▶ _Data in this exercise_:

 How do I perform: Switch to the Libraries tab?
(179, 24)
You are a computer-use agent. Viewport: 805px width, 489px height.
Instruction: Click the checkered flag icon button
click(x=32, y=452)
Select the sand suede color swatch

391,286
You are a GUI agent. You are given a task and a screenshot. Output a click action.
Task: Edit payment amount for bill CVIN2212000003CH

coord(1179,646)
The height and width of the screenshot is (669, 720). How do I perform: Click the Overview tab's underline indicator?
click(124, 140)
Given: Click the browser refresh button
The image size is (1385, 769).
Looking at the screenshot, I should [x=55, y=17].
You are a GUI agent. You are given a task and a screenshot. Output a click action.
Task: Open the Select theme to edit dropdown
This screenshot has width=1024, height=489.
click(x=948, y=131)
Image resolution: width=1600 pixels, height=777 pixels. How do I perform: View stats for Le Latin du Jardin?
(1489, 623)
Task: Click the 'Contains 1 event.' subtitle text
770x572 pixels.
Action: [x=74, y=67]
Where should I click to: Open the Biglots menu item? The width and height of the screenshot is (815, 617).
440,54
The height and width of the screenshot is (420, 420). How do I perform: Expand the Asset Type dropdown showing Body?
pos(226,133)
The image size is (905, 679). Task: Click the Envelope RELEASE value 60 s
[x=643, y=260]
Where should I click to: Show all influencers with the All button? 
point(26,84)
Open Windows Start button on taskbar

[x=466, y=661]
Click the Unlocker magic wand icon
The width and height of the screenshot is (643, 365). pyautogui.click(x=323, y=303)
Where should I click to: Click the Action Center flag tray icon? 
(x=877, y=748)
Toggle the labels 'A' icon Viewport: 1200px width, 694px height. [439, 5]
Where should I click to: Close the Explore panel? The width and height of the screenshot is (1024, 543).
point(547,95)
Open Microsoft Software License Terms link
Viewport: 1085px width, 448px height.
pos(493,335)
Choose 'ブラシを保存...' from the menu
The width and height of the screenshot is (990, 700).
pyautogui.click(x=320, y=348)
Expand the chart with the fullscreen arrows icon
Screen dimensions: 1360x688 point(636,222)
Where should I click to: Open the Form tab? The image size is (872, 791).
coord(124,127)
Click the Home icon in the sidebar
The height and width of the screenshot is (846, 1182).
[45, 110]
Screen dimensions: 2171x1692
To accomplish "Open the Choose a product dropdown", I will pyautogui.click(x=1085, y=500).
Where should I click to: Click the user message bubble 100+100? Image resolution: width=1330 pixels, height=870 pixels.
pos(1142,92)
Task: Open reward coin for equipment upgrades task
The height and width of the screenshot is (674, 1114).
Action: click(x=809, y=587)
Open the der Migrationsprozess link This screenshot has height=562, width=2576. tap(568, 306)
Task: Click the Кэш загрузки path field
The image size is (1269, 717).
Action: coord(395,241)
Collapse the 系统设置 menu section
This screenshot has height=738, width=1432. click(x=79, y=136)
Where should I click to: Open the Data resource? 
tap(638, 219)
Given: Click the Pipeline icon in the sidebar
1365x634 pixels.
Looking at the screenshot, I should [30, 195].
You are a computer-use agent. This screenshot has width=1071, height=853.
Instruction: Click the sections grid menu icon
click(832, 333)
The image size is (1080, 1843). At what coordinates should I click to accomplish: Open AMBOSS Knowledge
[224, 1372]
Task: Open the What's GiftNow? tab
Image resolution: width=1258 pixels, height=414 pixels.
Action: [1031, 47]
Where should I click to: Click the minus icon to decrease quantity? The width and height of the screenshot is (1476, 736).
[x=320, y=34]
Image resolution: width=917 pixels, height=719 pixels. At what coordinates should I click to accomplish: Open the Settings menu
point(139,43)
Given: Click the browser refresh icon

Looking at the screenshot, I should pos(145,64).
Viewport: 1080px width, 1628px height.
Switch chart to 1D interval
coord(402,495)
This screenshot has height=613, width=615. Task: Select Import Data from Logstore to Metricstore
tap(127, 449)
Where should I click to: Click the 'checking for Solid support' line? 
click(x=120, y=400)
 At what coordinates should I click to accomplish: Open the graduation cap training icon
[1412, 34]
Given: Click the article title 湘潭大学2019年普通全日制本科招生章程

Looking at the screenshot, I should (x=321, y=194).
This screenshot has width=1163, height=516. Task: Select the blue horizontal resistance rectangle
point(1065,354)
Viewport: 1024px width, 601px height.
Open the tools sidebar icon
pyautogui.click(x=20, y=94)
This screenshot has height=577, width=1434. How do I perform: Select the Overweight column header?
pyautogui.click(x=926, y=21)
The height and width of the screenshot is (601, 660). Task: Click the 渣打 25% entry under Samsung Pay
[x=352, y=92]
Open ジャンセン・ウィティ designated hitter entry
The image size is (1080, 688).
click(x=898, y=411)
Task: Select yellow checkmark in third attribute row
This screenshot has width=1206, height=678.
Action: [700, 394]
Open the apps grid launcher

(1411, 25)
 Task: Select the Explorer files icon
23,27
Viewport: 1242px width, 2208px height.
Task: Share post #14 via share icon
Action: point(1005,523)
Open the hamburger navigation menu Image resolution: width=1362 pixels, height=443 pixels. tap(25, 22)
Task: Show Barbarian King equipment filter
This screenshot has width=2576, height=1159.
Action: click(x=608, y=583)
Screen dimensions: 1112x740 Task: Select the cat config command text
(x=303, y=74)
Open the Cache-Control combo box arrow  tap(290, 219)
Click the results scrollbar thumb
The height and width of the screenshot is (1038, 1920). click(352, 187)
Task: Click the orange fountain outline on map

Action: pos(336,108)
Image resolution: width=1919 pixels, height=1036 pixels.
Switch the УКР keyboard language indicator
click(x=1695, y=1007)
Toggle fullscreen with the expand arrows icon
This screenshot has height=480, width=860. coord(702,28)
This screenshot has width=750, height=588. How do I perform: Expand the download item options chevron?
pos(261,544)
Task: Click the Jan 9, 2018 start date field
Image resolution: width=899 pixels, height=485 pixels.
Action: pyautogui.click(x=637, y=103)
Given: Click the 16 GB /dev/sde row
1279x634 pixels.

▶ _Your goal_:
Transcribe the listing so that each line matches exactly.

▶ _Written response_:
 How do I perform: Switch to the Libraries tab?
(179, 24)
You are a computer-use agent. Viewport: 805px width, 489px height.
Instruction: Click the checkered flag icon button
click(x=32, y=452)
Select the sand suede color swatch

391,286
You are a GUI agent. You are given a task and a screenshot. Output a click action.
Task: Edit payment amount for bill CVIN2212000003CH

coord(1179,646)
The height and width of the screenshot is (669, 720). How do I perform: Click the Overview tab's underline indicator?
click(124, 140)
Given: Click the browser refresh button
The image size is (1385, 769).
Looking at the screenshot, I should [x=55, y=17].
You are a GUI agent. You are given a task and a screenshot. Output a click action.
Task: Open the Select theme to edit dropdown
This screenshot has width=1024, height=489.
click(x=948, y=131)
Image resolution: width=1600 pixels, height=777 pixels. How do I perform: View stats for Le Latin du Jardin?
(1489, 623)
Task: Click the 'Contains 1 event.' subtitle text
770x572 pixels.
Action: [x=74, y=67]
Where should I click to: Open the Biglots menu item? The width and height of the screenshot is (815, 617).
440,54
The height and width of the screenshot is (420, 420). How do I perform: Expand the Asset Type dropdown showing Body?
pos(226,133)
The image size is (905, 679). Task: Click the Envelope RELEASE value 60 s
[x=643, y=260]
Where should I click to: Show all influencers with the All button? 
point(26,84)
Open Windows Start button on taskbar

[x=466, y=661]
Click the Unlocker magic wand icon
The width and height of the screenshot is (643, 365). pyautogui.click(x=323, y=303)
Where should I click to: Click the Action Center flag tray icon? 
(x=877, y=748)
Toggle the labels 'A' icon Viewport: 1200px width, 694px height. [439, 5]
Where should I click to: Close the Explore panel? The width and height of the screenshot is (1024, 543).
point(547,95)
Open Microsoft Software License Terms link
Viewport: 1085px width, 448px height.
pos(493,335)
Choose 'ブラシを保存...' from the menu
The width and height of the screenshot is (990, 700).
pyautogui.click(x=320, y=348)
Expand the chart with the fullscreen arrows icon
Screen dimensions: 1360x688 point(636,222)
Where should I click to: Open the Form tab? The image size is (872, 791).
coord(124,127)
Click the Home icon in the sidebar
The height and width of the screenshot is (846, 1182).
[45, 110]
Screen dimensions: 2171x1692
To accomplish "Open the Choose a product dropdown", I will pyautogui.click(x=1085, y=500).
Where should I click to: Click the user message bubble 100+100? Image resolution: width=1330 pixels, height=870 pixels.
pos(1142,92)
Task: Open reward coin for equipment upgrades task
The height and width of the screenshot is (674, 1114).
Action: click(x=809, y=587)
Open the der Migrationsprozess link This screenshot has height=562, width=2576. tap(568, 306)
Task: Click the Кэш загрузки path field
The image size is (1269, 717).
Action: coord(395,241)
Collapse the 系统设置 menu section
This screenshot has height=738, width=1432. click(x=79, y=136)
Where should I click to: Open the Data resource? 
tap(638, 219)
Given: Click the Pipeline icon in the sidebar
1365x634 pixels.
Looking at the screenshot, I should [30, 195].
You are a computer-use agent. This screenshot has width=1071, height=853.
Instruction: Click the sections grid menu icon
click(832, 333)
The image size is (1080, 1843). At what coordinates should I click to accomplish: Open AMBOSS Knowledge
[224, 1372]
Task: Open the What's GiftNow? tab
Image resolution: width=1258 pixels, height=414 pixels.
Action: [1031, 47]
Where should I click to: Click the minus icon to decrease quantity? The width and height of the screenshot is (1476, 736).
[x=320, y=34]
Image resolution: width=917 pixels, height=719 pixels. At what coordinates should I click to accomplish: Open the Settings menu
point(139,43)
Given: Click the browser refresh icon

Looking at the screenshot, I should pos(145,64).
Viewport: 1080px width, 1628px height.
Switch chart to 1D interval
coord(402,495)
This screenshot has height=613, width=615. Task: Select Import Data from Logstore to Metricstore
tap(127, 449)
Where should I click to: Click the 'checking for Solid support' line? 
click(x=120, y=400)
 At what coordinates should I click to accomplish: Open the graduation cap training icon
[1412, 34]
Given: Click the article title 湘潭大学2019年普通全日制本科招生章程

Looking at the screenshot, I should (x=321, y=194).
This screenshot has width=1163, height=516. Task: Select the blue horizontal resistance rectangle
point(1065,354)
Viewport: 1024px width, 601px height.
Open the tools sidebar icon
pyautogui.click(x=20, y=94)
This screenshot has height=577, width=1434. How do I perform: Select the Overweight column header?
pyautogui.click(x=926, y=21)
The height and width of the screenshot is (601, 660). Task: Click the 渣打 25% entry under Samsung Pay
[x=352, y=92]
Open ジャンセン・ウィティ designated hitter entry
The image size is (1080, 688).
click(x=898, y=411)
Task: Select yellow checkmark in third attribute row
This screenshot has width=1206, height=678.
Action: [700, 394]
Open the apps grid launcher

(1411, 25)
 Task: Select the Explorer files icon
23,27
Viewport: 1242px width, 2208px height.
Task: Share post #14 via share icon
Action: point(1005,523)
Open the hamburger navigation menu Image resolution: width=1362 pixels, height=443 pixels. tap(25, 22)
Task: Show Barbarian King equipment filter
This screenshot has width=2576, height=1159.
Action: click(x=608, y=583)
Screen dimensions: 1112x740 Task: Select the cat config command text
(x=303, y=74)
Open the Cache-Control combo box arrow  tap(290, 219)
Click the results scrollbar thumb
The height and width of the screenshot is (1038, 1920). click(352, 187)
Task: Click the orange fountain outline on map

Action: pos(336,108)
Image resolution: width=1919 pixels, height=1036 pixels.
Switch the УКР keyboard language indicator
click(x=1695, y=1007)
Toggle fullscreen with the expand arrows icon
This screenshot has height=480, width=860. coord(702,28)
This screenshot has width=750, height=588. How do I perform: Expand the download item options chevron?
pos(261,544)
Task: Click the Jan 9, 2018 start date field
Image resolution: width=899 pixels, height=485 pixels.
Action: pyautogui.click(x=637, y=103)
Given: Click the 16 GB /dev/sde row
1279x634 pixels.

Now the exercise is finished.